Un uragano di categoria 5 che colpisse oggi l’area di Miami o Tampa Bay potrebbe generare perdite assicurate pari o superiori a 300 miliardi di dollari, superando il costo di qualsiasi singolo evento assicurato finora registrato. La stima è contenuta in un’analisi dello Swiss Re Institute pubblicata in occasione del centenario del Great Miami Hurricane del 1926. Secondo lo il nuovo sigma dello Swiss Re Institute  “The Great Miami Hurricane at 100: hurricane loss potential could exceed USD 300 billion, il potenziale di perdita non dipende esclusivamente dall’intensità dell’evento, ma soprattutto dalla crescente concentrazione di popolazione, immobili e valori assicurati nelle aree esposte della Florida. Un secolo fa, quando l’uragano di categoria 4 colpì il sud della Florida il 18 settembre 1926, nella contea di Miami-Dade vivevano poco più di 100.000 persone; oggi la popolazione dell’area è di circa 2,8 milioni di abitanti.

Il costo di una replica del 1926

Lo Swiss Re Institute stima che una ripetizione dell’uragano del 1926, mantenendo un’intensità di categoria 4, provocherebbe oggi perdite assicurate intorno a 200 miliardi di dollari. Il dato riflette soprattutto l’aumento dell’esposizione assicurabile intervenuto nell’ultimo secolo.

Nell’area metropolitana di Miami sono oggi presenti oltre due milioni di abitazioni esposte a un rischio almeno moderato di danni da vento da uragano. Il loro costo di ricostruzione aggregato supera i 600 miliardi di dollari.

L’analisi evidenzia inoltre l’effetto determinante del punto di approdo dell’uragano. L’uragano Andrew colpì nel 1992 circa 20 miglia a sud di Miami, con intensità di categoria 5. Se seguisse oggi la medesima traiettoria, produrrebbe perdite assicurate vicine a 100 miliardi di dollari.

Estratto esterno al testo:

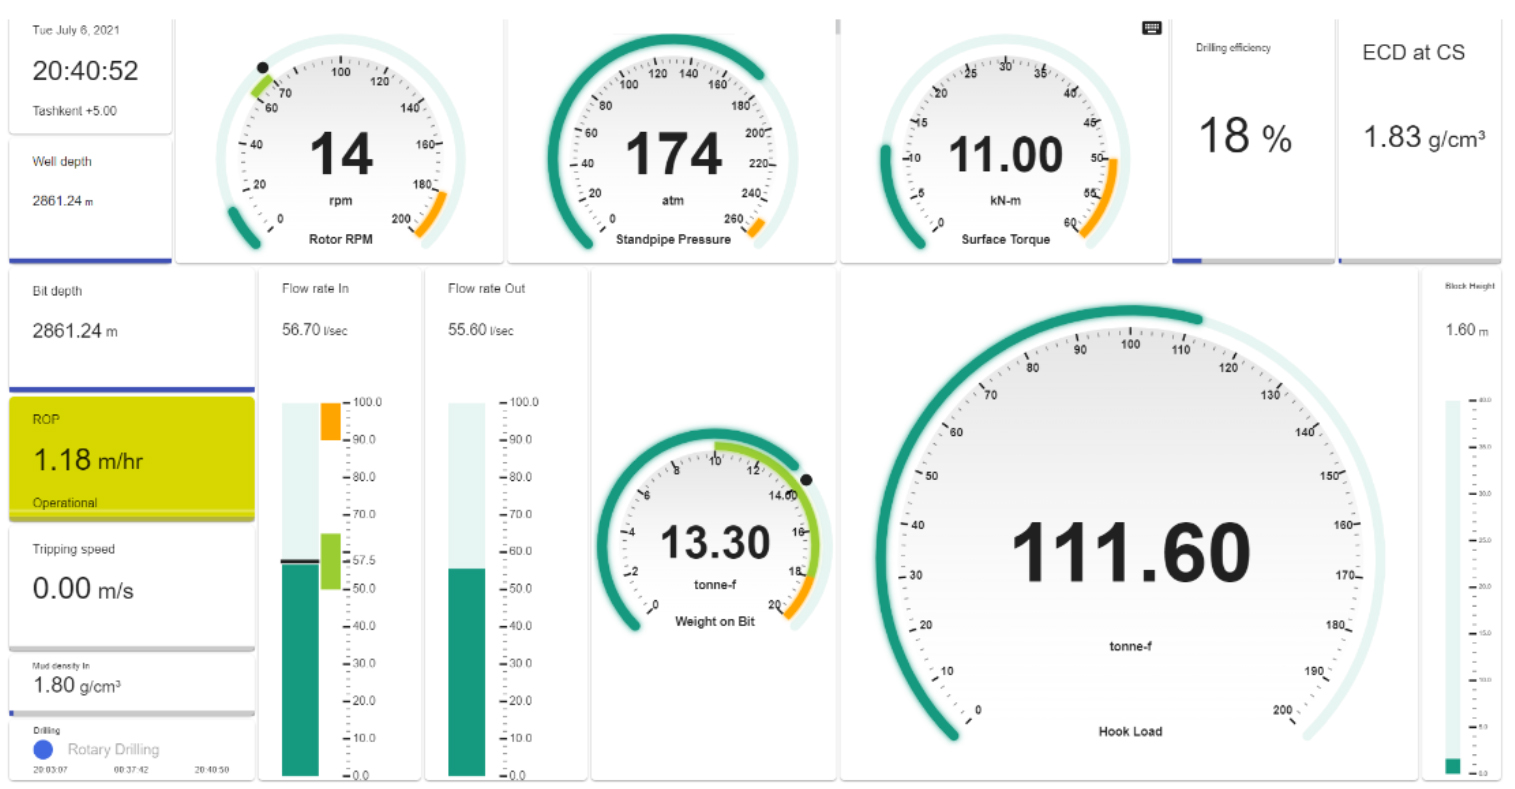Click the Tripping speed card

Un impatto diretto su Miami o Tampa Bay, invece, potrebbe portare il danno assicurato oltre i 300 miliardi.

Esposizione e accumuli

Lo scenario delineato dal riassicuratore mostra come la Florida rappresenti un rischio di picco per il mercato assicurativo e riassicurativo mondiale. La crescita urbanistica e il maggior valore degli immobili nelle aree costiere hanno aumentato significativamente il potenziale di accumulo, cioè la possibilità che un unico evento provochi sinistri rilevanti su un elevato numero di polizze.

Swiss Re Institute rileva inoltre che, anche in assenza di un grande uragano in Florida, le perdite assicurate globali da catastrofi naturali nel 2026 potrebbero attestarsi attorno a 148 miliardi di dollari sulla base dell’estrapolazione del trend. In caso di realizzazione dello scenario estremo modellizzato per la Florida, il totale annuo delle perdite assicurate da catastrofi naturali potrebbe quindi superare i 450 miliardi di dollari.

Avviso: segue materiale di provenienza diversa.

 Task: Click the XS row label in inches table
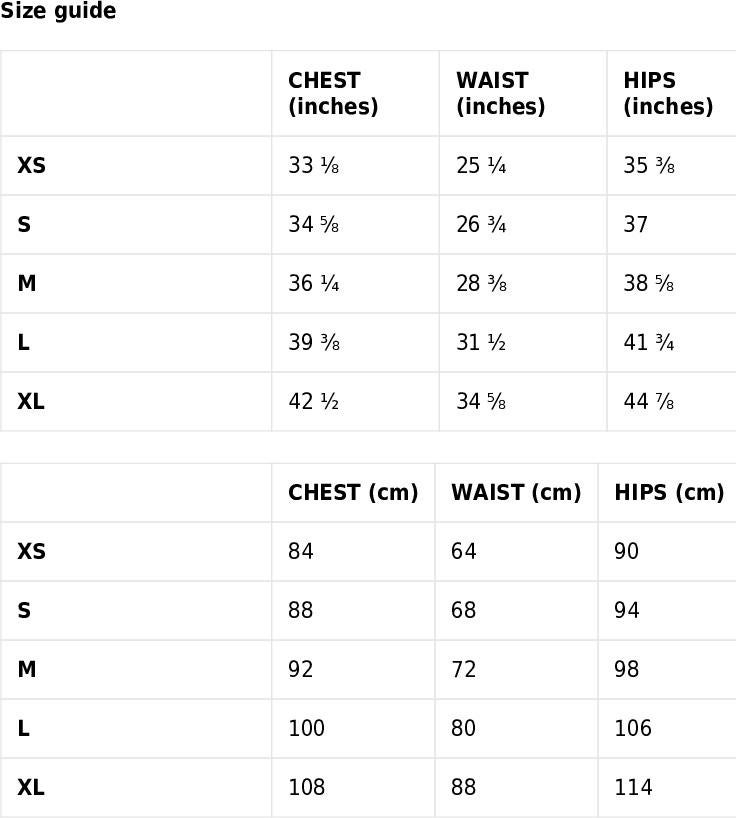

Prevenzione e trasferimento del rischio

L’analisi sottolinea il contributo delle norme edilizie più severe e delle misure di mitigazione alla riduzione della vulnerabilità degli edifici. In Florida, gli standard costruttivi aggiornati e l’adozione di coperture più resistenti alle tempeste avrebbero contribuito a contenere i danni alle abitazioni più recenti durante l’uragano Ian del 2022.

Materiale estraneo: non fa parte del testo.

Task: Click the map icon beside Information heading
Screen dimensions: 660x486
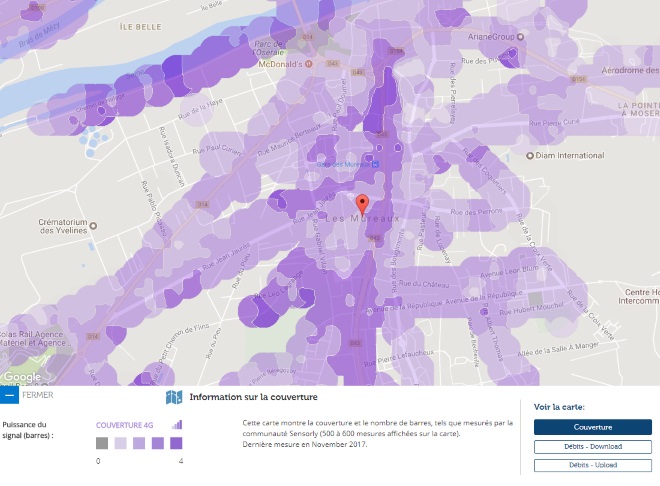Action: click(x=174, y=397)
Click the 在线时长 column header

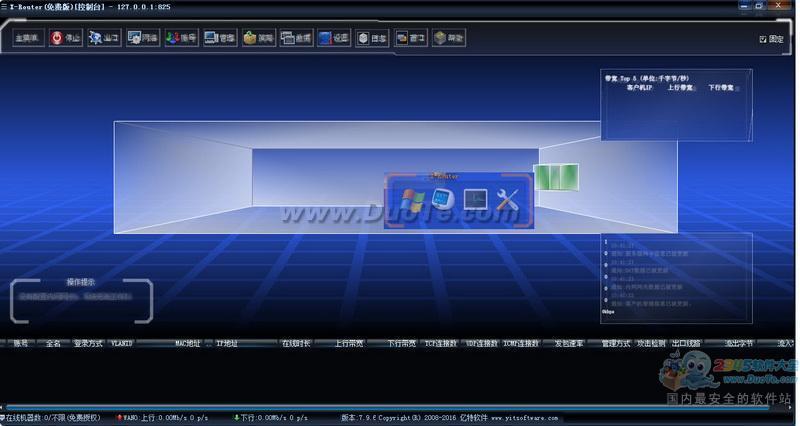pos(297,343)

Il contenimento del rischio richiede tuttavia anche un’adeguata gestione degli accumuli, modelli catastrofali aggiornati e una capacità sufficiente di trasferimento del rischio. In questo quadro, riassicurazione tradizionale e capitale alternativo possono contribuire ad assorbire la volatilità prodotta da eventi di intensità eccezionale.